Quando é decretada a falência de uma empresa, os ativos devem ser arrecadados e liquidados para repartir os valores entre os credores. Também é possível vender totalmente a empresa ou arrendar a terceiros. Enquanto o processo de recuperação judicial prevê pagamentos conforme o plano, em caso de falência, entram na conta todos os patrimônios, que incluem desde recebíveis a móveis.

“No entanto, existem algumas preferencias em relação ao pagamento dos credores concursais, tais como despesas de manutenção da Massa Falida e tributos retidos na fonte (INSS, empregados, IRRF etc.), que podem inviabilizar o pagamento da imensa maioria dos credores envolvidos. Ainda que o juiz flexibilize a interpretação, fato é que os credores provavelmente não terão desfecho melhor na falência do que com a manutenção da empresa e repactuação das obrigações”, diz Veríssimo.

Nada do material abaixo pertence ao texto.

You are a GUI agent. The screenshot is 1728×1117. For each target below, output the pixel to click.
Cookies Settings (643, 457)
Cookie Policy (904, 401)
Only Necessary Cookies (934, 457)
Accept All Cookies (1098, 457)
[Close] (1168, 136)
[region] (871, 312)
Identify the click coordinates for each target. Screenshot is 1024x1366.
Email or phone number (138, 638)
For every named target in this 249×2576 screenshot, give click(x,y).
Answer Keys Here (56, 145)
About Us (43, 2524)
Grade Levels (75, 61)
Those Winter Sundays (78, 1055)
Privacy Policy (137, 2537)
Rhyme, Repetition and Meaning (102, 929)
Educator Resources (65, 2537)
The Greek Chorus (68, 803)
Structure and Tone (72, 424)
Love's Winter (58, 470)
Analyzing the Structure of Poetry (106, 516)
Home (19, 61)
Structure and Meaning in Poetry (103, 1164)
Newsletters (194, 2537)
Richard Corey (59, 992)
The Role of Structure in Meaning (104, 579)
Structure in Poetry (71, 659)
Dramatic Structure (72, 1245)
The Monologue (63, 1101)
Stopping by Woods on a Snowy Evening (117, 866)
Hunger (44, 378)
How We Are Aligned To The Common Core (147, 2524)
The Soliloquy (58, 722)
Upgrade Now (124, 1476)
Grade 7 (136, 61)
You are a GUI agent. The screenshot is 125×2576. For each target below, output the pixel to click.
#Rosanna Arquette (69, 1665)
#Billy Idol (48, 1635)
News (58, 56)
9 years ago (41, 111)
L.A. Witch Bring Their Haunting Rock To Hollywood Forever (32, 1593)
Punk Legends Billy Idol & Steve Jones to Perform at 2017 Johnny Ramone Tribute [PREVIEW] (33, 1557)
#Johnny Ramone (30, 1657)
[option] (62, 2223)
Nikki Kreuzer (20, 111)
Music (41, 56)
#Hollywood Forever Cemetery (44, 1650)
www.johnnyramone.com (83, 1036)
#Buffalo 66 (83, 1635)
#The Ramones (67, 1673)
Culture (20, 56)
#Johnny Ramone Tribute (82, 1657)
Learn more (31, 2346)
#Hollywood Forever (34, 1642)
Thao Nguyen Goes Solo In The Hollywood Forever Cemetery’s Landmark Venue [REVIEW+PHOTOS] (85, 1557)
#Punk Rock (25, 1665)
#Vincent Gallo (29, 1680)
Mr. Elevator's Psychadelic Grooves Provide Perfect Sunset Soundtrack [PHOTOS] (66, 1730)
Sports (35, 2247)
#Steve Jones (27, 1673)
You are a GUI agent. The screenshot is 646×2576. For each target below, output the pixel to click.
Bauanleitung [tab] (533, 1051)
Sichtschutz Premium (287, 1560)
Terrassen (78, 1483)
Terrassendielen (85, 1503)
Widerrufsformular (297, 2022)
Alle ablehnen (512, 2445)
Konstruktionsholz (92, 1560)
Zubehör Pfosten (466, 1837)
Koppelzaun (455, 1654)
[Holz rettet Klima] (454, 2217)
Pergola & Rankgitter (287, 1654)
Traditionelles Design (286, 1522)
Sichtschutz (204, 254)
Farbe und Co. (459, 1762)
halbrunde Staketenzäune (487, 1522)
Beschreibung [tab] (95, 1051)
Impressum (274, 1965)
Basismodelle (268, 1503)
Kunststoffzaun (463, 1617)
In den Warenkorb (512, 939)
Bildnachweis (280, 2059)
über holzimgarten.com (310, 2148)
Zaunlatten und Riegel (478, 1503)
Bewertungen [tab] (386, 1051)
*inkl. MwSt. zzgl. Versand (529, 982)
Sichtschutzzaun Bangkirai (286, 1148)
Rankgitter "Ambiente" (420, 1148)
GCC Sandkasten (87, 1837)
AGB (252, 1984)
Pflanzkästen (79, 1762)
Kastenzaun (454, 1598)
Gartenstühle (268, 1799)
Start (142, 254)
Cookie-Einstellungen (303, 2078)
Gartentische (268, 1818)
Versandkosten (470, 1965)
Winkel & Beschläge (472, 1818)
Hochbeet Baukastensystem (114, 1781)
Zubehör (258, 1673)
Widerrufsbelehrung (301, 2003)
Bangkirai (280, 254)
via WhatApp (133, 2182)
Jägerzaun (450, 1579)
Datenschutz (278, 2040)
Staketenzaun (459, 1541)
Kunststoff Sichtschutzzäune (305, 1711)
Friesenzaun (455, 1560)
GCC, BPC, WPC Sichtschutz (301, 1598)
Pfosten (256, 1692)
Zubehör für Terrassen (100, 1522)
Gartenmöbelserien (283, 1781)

Quais são os direitos dos passageiros do Grupo Itapemirim em caso de falência?

“Caso haja a decretação de falência das empresas do Grupo Itapemirim, os consumidores poderão indagar ao administrador judicial quanto ao cumprimento das obrigações de transporte assumidas. Caso não haja a possibilidade de cumprimento, devem requerer reembolso dos valores gastos, por meio da habilitação dos créditos no processo de falência”, afirma o advogado Renan Melo.

Para Marco Aurélio Veríssimo, isso não significa que os pagamentos serão realizados a curto prazo ou até mesmo que sejam realizados. “Em tese, por serem obrigações depois da recuperação judicial, devem ser consideradas despesas extraconcursais da massa e pagas com preferência em relação aos demais credores concursais, mas somente após outros credores tais como: empregados com salários com até três meses de decretação, credores fomentadores DIP Finance e restituições”, diz.

Quais serão os efeitos para a divisão rodoviária se for decretada a falência?

É provável que as operações do Grupo Itapemirim sejam interrompidas, inviabilizando novas ofertas de passagem pela massa falida até que haja arrecadação de bens ou arrendamento, dependendo do que for decidido pela justiça. Mas, neste momento, não há nada que impeça a empresa de continuar atuando — ainda que 16 rotas tenham sido suprimidas por livre vontade nas últimas semanas.

“De acordo com o artigo 59 da Resolução nº 4.770/2015 da Agência Nacional de Transportes Terrestres (ANTT), caso seja decretada a falência da transportadora, será retirada a autorização para o serviço de transporte rodoviário. Também será impedida a continuidade de prestação do serviço e sem direito a indenização”, diz Lorença Andrade, advogada especialista em aviação e transporte.

Como estão as finanças do Grupo Itapemirim atualmente?

“As finanças do Grupo Itapemirim estão em acompanhamento de acordo com plano de recuperação judicial ao qual foram submetidas. E, ao que parece, inclusive com base no parecer do Ministério Público no processo de recuperação, empresas do grupo apresentam ‘pendências de índole fiscal que suplantam os R$ 2 bilhões’. E o Ministério Público também aponta indícios de fraude do grupo, além de ressaltar que ‘não se constata capacidade em se reerguer e dar cabo à recuperação, pois as dívidas se avolumam e em patamares consideráveis’, afirma a advogada Lourença Andrade.

Procurado pela reportagem, o Grupo Itapemirim não respondeu até o momento da publicação.